The in vitro invasion assay was performed using BioCoat Matrigel invasion chambers (BD Bioscience). MHCC-97H or Hep3B cell suspensions (5×10⁵ cells/ml) were placed into the upper chamber in 0.5 ml of serum-free medium. The lower compartment was filled with complete medium. After incubation for 24 or 48 hours, cells that had migrated to the lower surface of the filters were fixed in ethanol for 5 minutes at room temperature and visualized with a Crystal Violet staining method. Cells were counted in eight fields of triplicate membranes.

For the migration assay, a confluent monolayer was scratched with a pipette tip, washed with PBS, and incubated in culture medium supplemented with 10% FBS. The cultures were photographed using phase-contrast microscopy at 0, 48 and 72 hours. All experiments were performed in triplicate.
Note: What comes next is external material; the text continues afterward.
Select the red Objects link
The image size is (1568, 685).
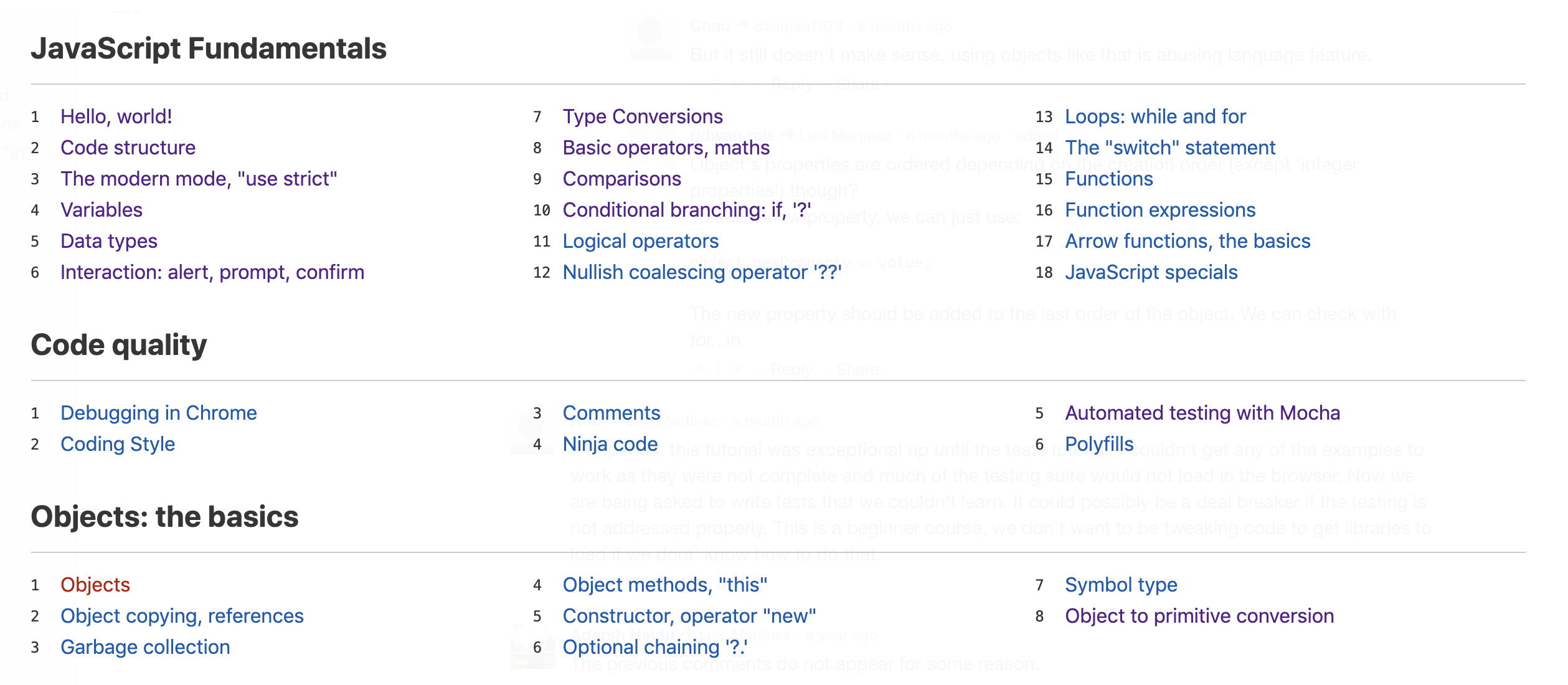[95, 585]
Male Wistar rats weighing ∼120 g received 10 mg/kg per day of diethylnitrosamine (DEN; Sigma) for 22 weeks. Rats were given the weekly dose of DEN in a volume of drinking water (0.01% vol/vol) corresponding with the estimated water consumption over 6 days. Once the animals consumed the administered DEN solution, they were given DEN-free water for the remainder of the week. To assess the gene and protein expression levels during the progression of DEN-induced carcinogenesis, two animals from each group were euthanized at the indicated time points. After the 22-week DEN administration, nine rats were randomly divided into Ad-GFP, Ad-dnTCF4 and Ad-HNF4α groups (three rats in each group) and infused with 1×10¹⁰ PFU/kg of the selected adenovirus by tail vein injection. Two weeks later, all rats were euthanized, and tumor samples were taken for examination. This study was approved by the local Ethical Committee of Xiamen University.
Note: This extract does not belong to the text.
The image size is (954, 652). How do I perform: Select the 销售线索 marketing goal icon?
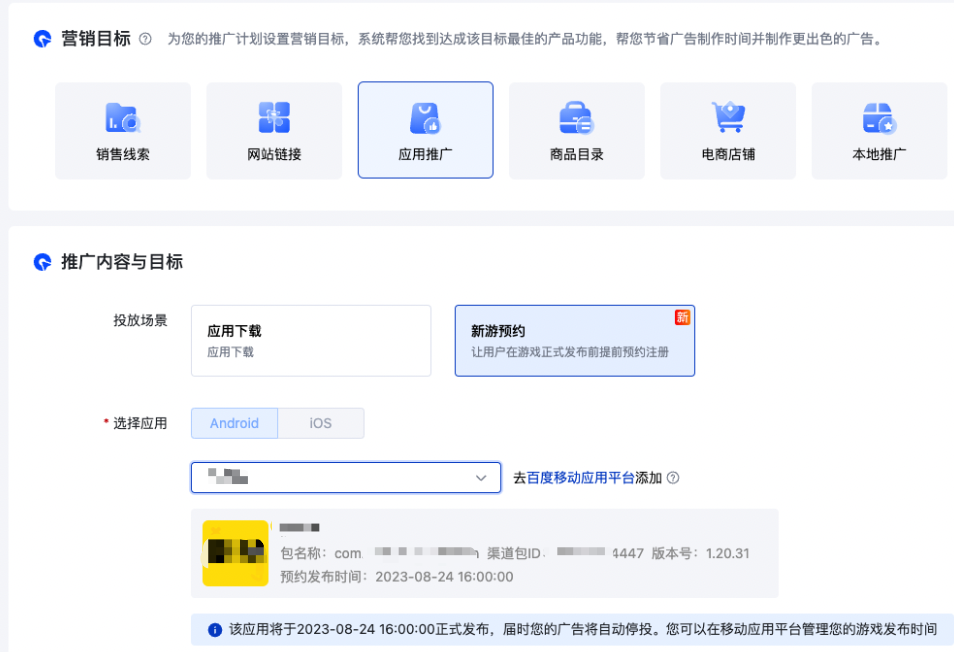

MHCC-97H or Hep3B cells were seeded at a density of 1.5×10⁵ cells/well on 8 mm coverslips in 12-well plates. After 48 hours, coverslips were fixed using ice-cold methanol and probed with primary anti-E-cadherin (R&D) or anti-vimentin antibodies at dilutions between 1/100 and 1/1000. The slides were then incubated with the appropriate secondary antibody conjugated to Alexa Fluor 594 (Invitrogen). Nuclear DNA was stained with 4-,6-diamidino-2-phenylindole (DAPI), and the coverslips were mounted with FluorSave reagent (Calbiochem). Confocal images were taken using an LSM780 (Carl Zeiss) confocal microscope at 63× magnification.

Rat liver specimens were fixed in 10% formalin, embedded in paraffin, and sectioned. After dewaxing and rehydration, the sections were pretreated with peroxidase blocking buffer (Maxim, Fuzhou, China) for 20 minutes at room temperature. Antigen retrieval was performed by boiling in Tris-EDTA (pH 6.0) for 20 minutes. After treatment with blocking buffer (5% normal goat serum in PBS) for 1 hour at room temperature, sections were incubated with antibodies against HNF4α, β-catenin, vimentin, E-cadherin and TCF4 in blocking buffer. Secondary antibody reagents were from the SABC kit (Boster Biological Technology, Wuhan, China) or DAB kit (Maxim Biological Technology, Fuzhou, China).

Supplementary material Table S6 lists the information for the antibodies used in the above experiments.

All experiments were repeated at least three times, and a representative result is shown for each experiment. The results are presented as the means ± s.d. Statistical significance was determined by one-way ANOVA (when there were more than two groups) or a Student's t-test (two groups only). A value of P<0.05 was considered significant.